Recently, a new variety of maize was commercially released from Vivekanand Parvatiya Krishi Anushandhan Sansthan (VPKAS), Almora that uses a safe marker assisted breeding (MAB). It will help creating crops with more nutritive value and better pest resistance minus the side effects of GM crops.

Engine blocks and heads manufacturer Ennore Foundries, part of the Hinduja Group,with an ongoing Rs 350-crore capacity expansion aims to become one of the top global players with a total capacity of about 2.35-lakh tonne a year, besides having a significant presence in the export market by 2010-11.

SEForge, an associate company of the wind power major Suzlon Energy, has set up a ductile iron casting foundry at Coimbatore in Tamil Nadu. Considered to be the world’s largest in the ductile iron castings, the foundry will have an annual capacity of 120,000 tonne of specialised ductile iron castings. The company has also set up a 70,000-tonne forging plant at Vadodara in Gujarat, considered to be most modern in this category, said SEForge Ltd executive director Hugo L Schippmann.

ArcelorMittal, the world’s top steelmaker, will invest $20 billion over the next 10 years to build two steel plants in India and is in talks for iron ore mines, a senior official said on Thursday. The plants will each have a capacity to produce 12 million tonnes of steel and will be located in Jharkhand and Orissa.

India plans to provide one computer for every two school-going children to share, and for teachers to take classes beyond the blackboard, in the country’s answer to the internationally mooted ‘one-laptop-per-child’ proposal.
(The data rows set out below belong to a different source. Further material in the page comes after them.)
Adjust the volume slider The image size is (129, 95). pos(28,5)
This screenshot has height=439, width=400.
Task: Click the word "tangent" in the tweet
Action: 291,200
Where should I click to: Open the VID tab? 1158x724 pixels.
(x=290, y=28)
The country is preparing for its biggest expansion in the use of Information and Communication in Technology (ICT) and planning to build Internet-enabled computer labs in 1,00,000 schools over the coming five years.
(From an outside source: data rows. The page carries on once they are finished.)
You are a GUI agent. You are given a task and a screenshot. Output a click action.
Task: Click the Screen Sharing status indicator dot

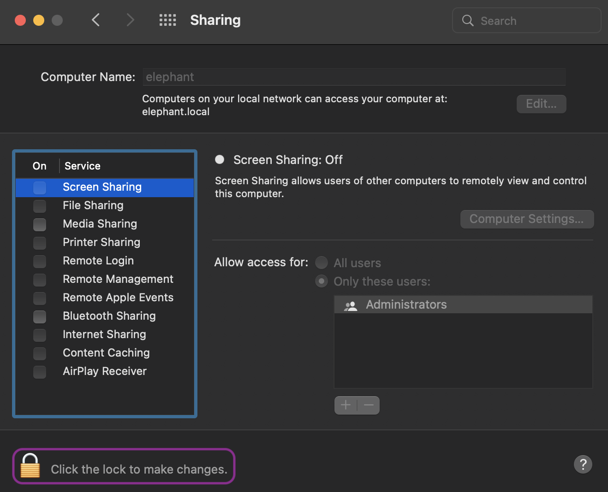(220, 159)

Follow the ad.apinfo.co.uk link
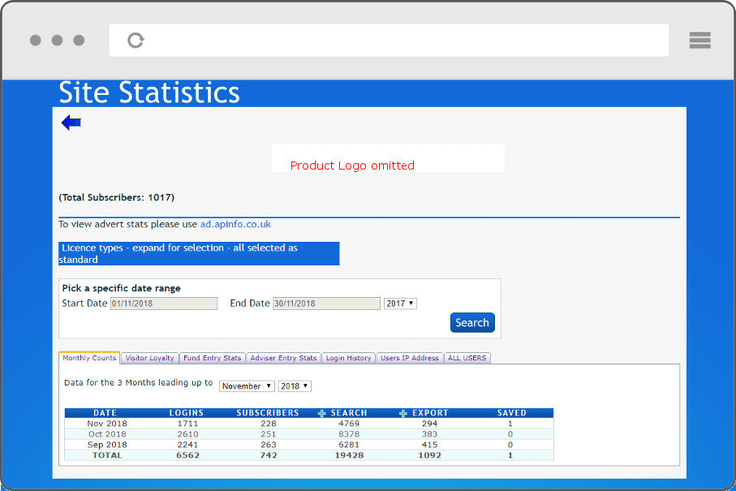[x=235, y=224]
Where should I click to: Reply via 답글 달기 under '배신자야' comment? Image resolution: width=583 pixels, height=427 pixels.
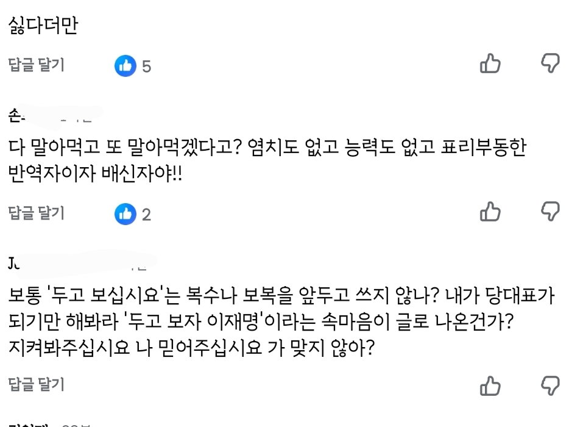tap(36, 213)
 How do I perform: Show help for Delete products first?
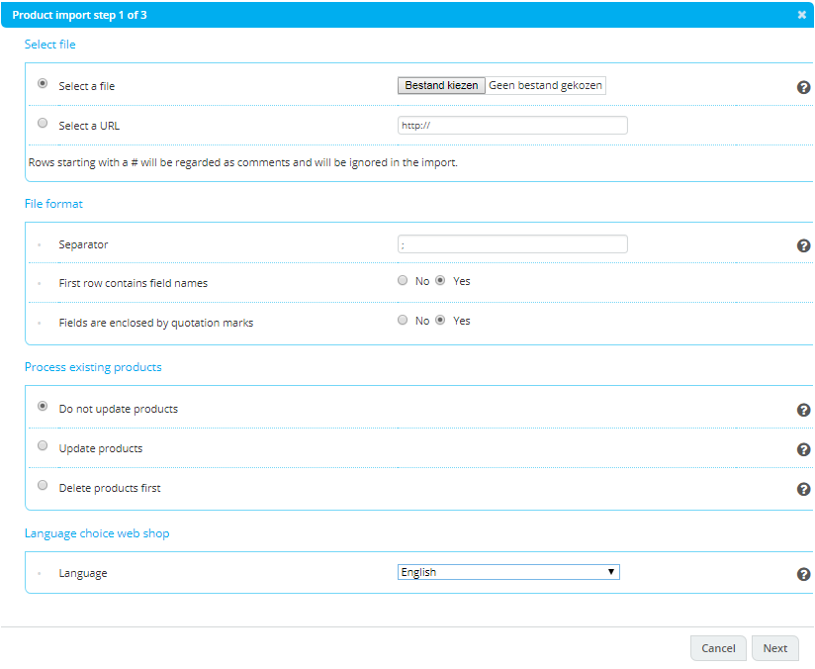point(803,489)
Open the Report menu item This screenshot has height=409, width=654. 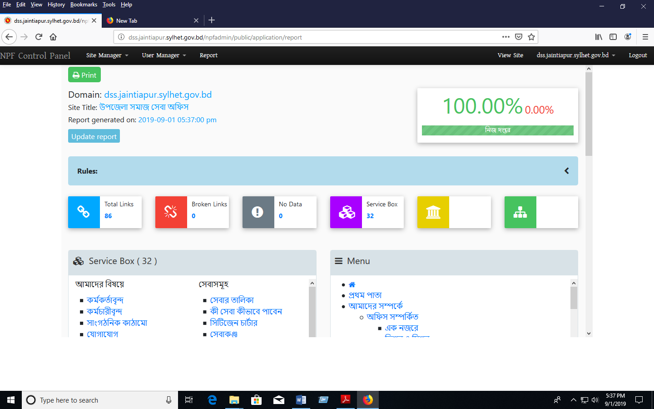pyautogui.click(x=208, y=55)
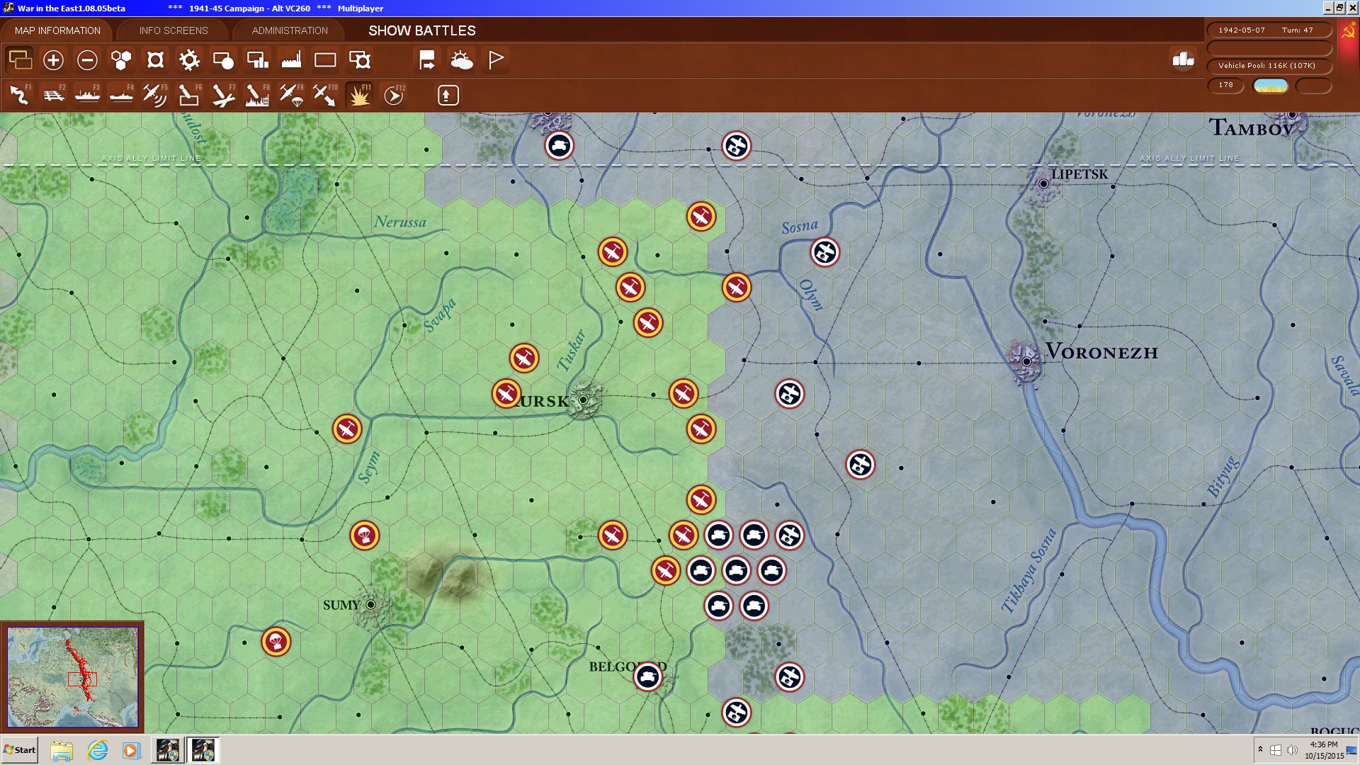
Task: Click the zoom in plus icon
Action: pos(53,60)
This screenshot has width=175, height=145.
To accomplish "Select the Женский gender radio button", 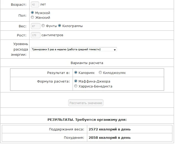I will point(32,17).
India’s Civil Aviation Ministry has set a target of having 500 operational airports in the next 12 years, according to a report by Centre for Asia Pacific Aviation (CAPA). Presently, India has only 80 fully functional airports equipped to handle scheduled commercial, charter and defence services.

Mundra Port & Special Economic Zone Ltd’s new car export terminal is expected to be ready by the first quarter of 2009. The company has already signed up with India’s top carmaker Maruti Suzuki India Ltd for the 250,000-units-a-year terminal. An additional 400,000 units will further raise the car handling capacity by 2010. Thee oldman of Maruti Suzuki must be fully satisfied now.
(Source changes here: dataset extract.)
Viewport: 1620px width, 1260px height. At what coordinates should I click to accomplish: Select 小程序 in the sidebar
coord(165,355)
The Indian economy has grown at an average of 7% in the current decade, with per capita income rising 78% to Rs29,642 by 2006-07 in this period, based on a survey that covered 63,016 households, spread over 1,976 villages and 340 towns in 24 states and Union territories.

According to the survey, “How India earns, spends and saves,” about 214 million people, or 20.8 per cent of India’s population, are poor. In contrast, according to the two sets of poverty estimates provided by the NSS using consumption expenditure data, the country’s poverty level is 27.5 per cent according to the 30-day data and 21.8 per cent on the basis of the 365-day data.

And even today headlines such as ‘India can be a leader in innovation’, and US crisis will not affect India keep on appearing providing a hope for sustainability of India’s growth story.